▶ _Data supplied_:
[Start of Attachment]

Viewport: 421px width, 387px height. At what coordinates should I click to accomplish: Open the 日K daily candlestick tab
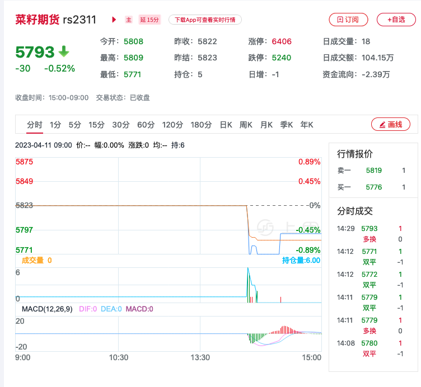[x=226, y=125]
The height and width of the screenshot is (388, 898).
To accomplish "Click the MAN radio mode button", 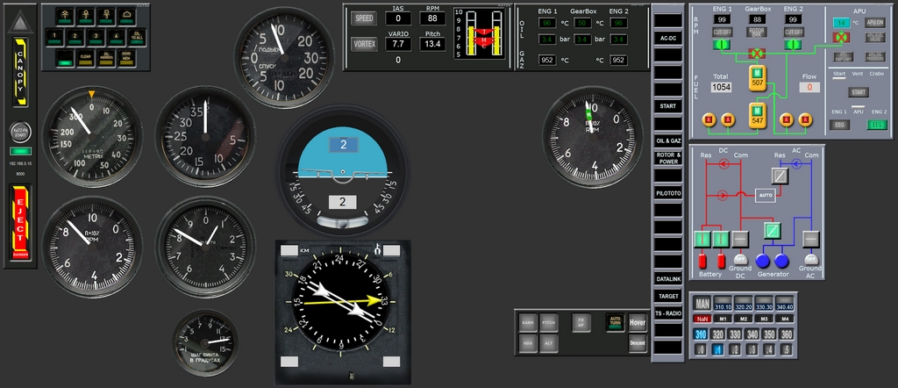I will click(x=702, y=305).
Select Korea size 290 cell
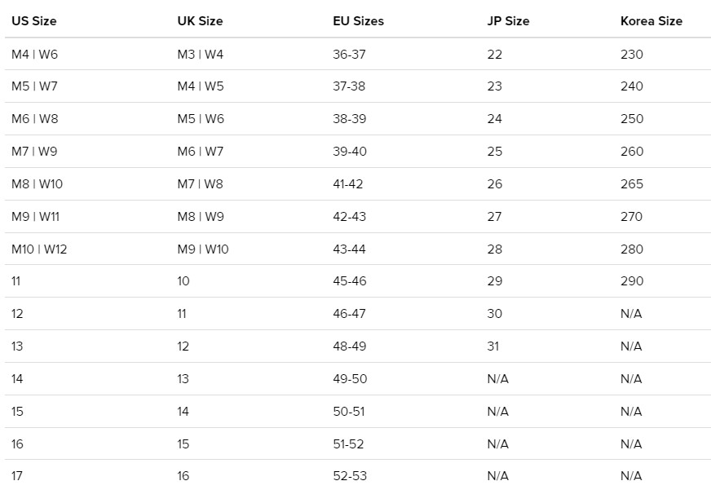The image size is (711, 503). click(x=632, y=281)
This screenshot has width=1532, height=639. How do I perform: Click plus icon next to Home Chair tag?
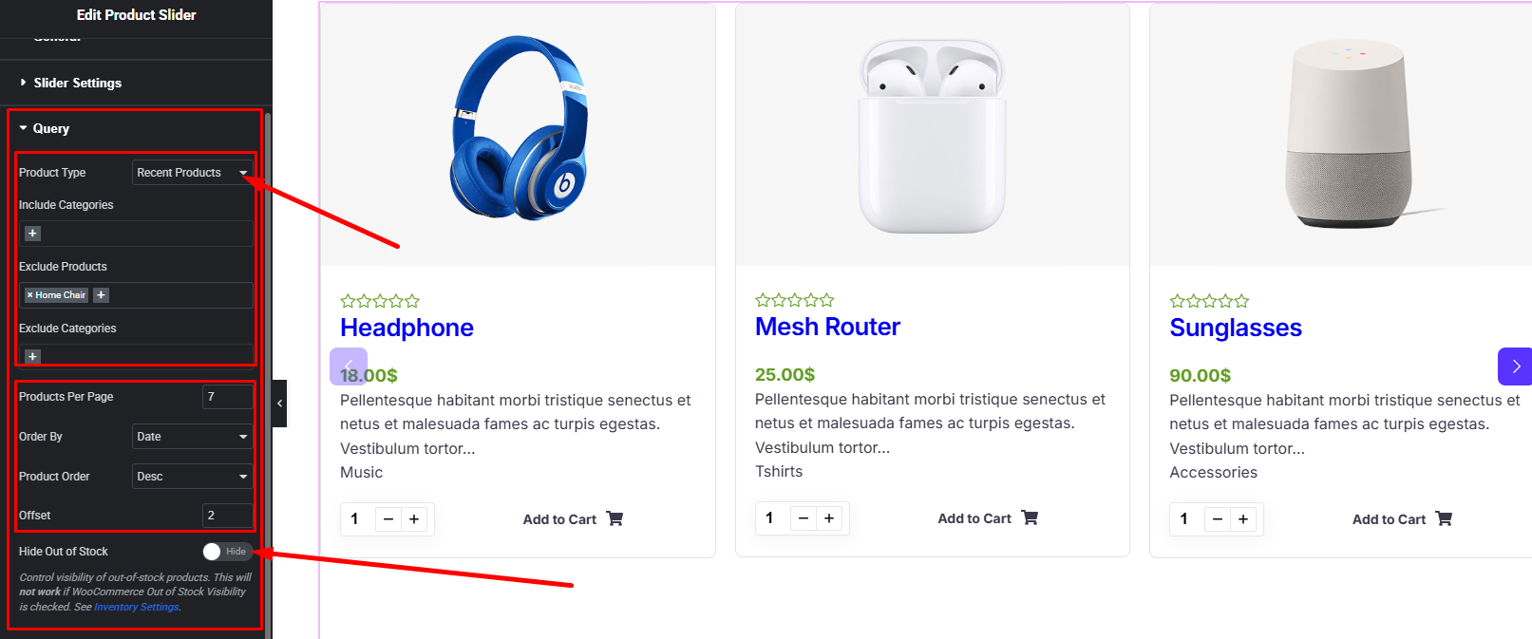click(x=102, y=295)
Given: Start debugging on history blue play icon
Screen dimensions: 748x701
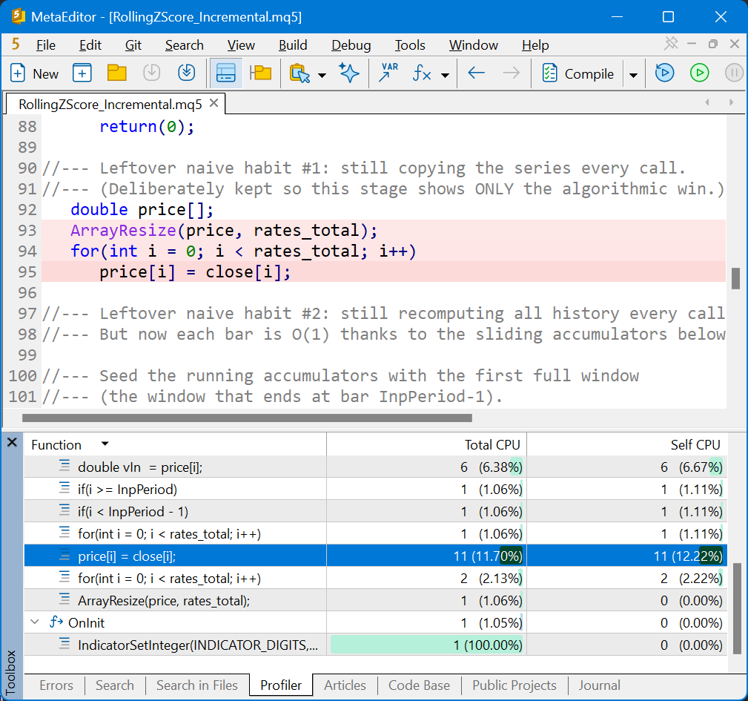Looking at the screenshot, I should point(664,73).
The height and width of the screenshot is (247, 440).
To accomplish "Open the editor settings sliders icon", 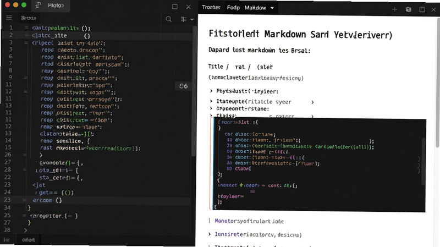I will (x=184, y=19).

[End of Attachment]

▶ _Task instructions_: Only the lines from the beginning of the records up to and including the line with "The height and width of the screenshot is (388, 898)." should appear, exactly as they are, and no pictures.

▶ _Exercise answer_:
Viewport: 421px width, 387px height. At what coordinates should I click to accomplish: Open the 日K daily candlestick tab
[x=226, y=125]
The height and width of the screenshot is (388, 898).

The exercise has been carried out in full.